Die Stadtmauer von innen, bin einmal rundum gelaufen.
Aigues Mortes ist heute noch komplett umgeben von einer Stadtmauer. Gebaut zwischen 1240 und 1300. Die Provence gehörte im Hochmittelalter zum Heiligen römischen Reich deutscher Nation. Die westlichere Küste gehörte zur selben Herrschaft wie Katalonien. Das heißt, das Königreich Frankreich hatte bis zum Hochmittelalter keinen Zugang zum Mittelmeer. Daher tauschte der französischen König Ludwig IX. ein Stück sumpfigen Land an der Rhone und ließ dort Aigues Mortes als Festung und Hafenstadt ausbauen. Vorher war es wohl als Siedlung auch schon da.

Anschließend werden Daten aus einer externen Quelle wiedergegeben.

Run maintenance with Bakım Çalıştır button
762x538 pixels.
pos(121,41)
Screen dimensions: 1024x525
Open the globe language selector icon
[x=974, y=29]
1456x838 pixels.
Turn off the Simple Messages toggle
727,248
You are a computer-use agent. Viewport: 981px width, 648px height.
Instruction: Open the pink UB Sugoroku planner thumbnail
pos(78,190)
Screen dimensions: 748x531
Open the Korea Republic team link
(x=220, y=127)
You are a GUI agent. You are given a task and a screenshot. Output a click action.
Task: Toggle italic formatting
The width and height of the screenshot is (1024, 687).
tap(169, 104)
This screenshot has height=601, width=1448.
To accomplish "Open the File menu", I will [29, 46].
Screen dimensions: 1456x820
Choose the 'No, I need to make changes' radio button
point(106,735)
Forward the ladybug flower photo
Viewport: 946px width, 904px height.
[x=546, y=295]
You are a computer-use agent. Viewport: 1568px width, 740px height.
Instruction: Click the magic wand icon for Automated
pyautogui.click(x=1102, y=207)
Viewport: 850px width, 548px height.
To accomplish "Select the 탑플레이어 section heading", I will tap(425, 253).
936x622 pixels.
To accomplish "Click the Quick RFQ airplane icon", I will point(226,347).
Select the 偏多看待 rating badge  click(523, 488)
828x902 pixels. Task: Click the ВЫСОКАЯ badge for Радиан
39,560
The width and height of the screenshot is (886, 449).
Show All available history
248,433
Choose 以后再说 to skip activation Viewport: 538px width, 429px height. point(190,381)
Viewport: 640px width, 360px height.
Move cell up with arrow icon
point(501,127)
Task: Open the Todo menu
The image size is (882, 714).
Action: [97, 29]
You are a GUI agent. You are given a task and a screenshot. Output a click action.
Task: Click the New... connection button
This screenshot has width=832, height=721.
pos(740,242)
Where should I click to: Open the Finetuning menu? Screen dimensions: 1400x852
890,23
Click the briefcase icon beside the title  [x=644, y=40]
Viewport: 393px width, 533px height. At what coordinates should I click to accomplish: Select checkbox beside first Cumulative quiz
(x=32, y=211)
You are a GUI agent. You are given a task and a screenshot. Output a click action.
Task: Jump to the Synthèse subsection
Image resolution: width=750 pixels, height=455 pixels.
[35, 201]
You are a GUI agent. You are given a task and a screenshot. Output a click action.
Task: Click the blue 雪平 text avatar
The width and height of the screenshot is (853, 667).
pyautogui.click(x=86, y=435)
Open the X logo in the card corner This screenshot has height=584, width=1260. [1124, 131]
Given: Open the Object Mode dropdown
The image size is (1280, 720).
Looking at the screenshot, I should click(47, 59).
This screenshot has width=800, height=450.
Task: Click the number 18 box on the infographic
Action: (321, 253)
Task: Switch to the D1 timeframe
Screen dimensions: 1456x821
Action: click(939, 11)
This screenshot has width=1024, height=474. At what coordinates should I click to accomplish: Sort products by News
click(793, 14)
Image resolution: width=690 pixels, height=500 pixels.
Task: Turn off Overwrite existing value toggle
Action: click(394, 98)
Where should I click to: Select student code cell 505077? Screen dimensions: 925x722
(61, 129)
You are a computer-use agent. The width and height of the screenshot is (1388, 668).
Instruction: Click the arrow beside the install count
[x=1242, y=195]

Der Gegensatz von außen, wie eine verlassene Ruine in der Wüste, innen Trubel.
Als Aigues Mortes gebaut wurde, lagen Stadt und Hafen an der Mündung der Rhone, so dass von dort mit damaligen Schiffen das Mittelmeer erreichbar war. Aigues Mortes war also der erste französische Hafen am Mittelmeer. Von dort startete Ludwig IX. zum 7. und 8. Kreuzzug.
Heute verbindet ein Kanal die Stadt mit dem Meer und dem Fluss-Kanal-Netz Frankreichs. Der Hafen hat aber nur noch Platz für Yachten und Ausflugsdampfer.
Erst ab 1481 wurde Marseille bedeutender als Aigues Mortes. Die Provence war als Erbfall an Frankreich gekommen.
Heute ist Aigues Mortes bekannt für eine Innenstadt voller Gastronomie und Andenkenläden, Boutiquen usw. Die große Geschichte wird lebendig vermarktet.
Auffällig ist der Gegensatz zwischen karger Umgebung und der leblosen Stadtbefestigung und dem Menschen-Trubel in der Innenstadt.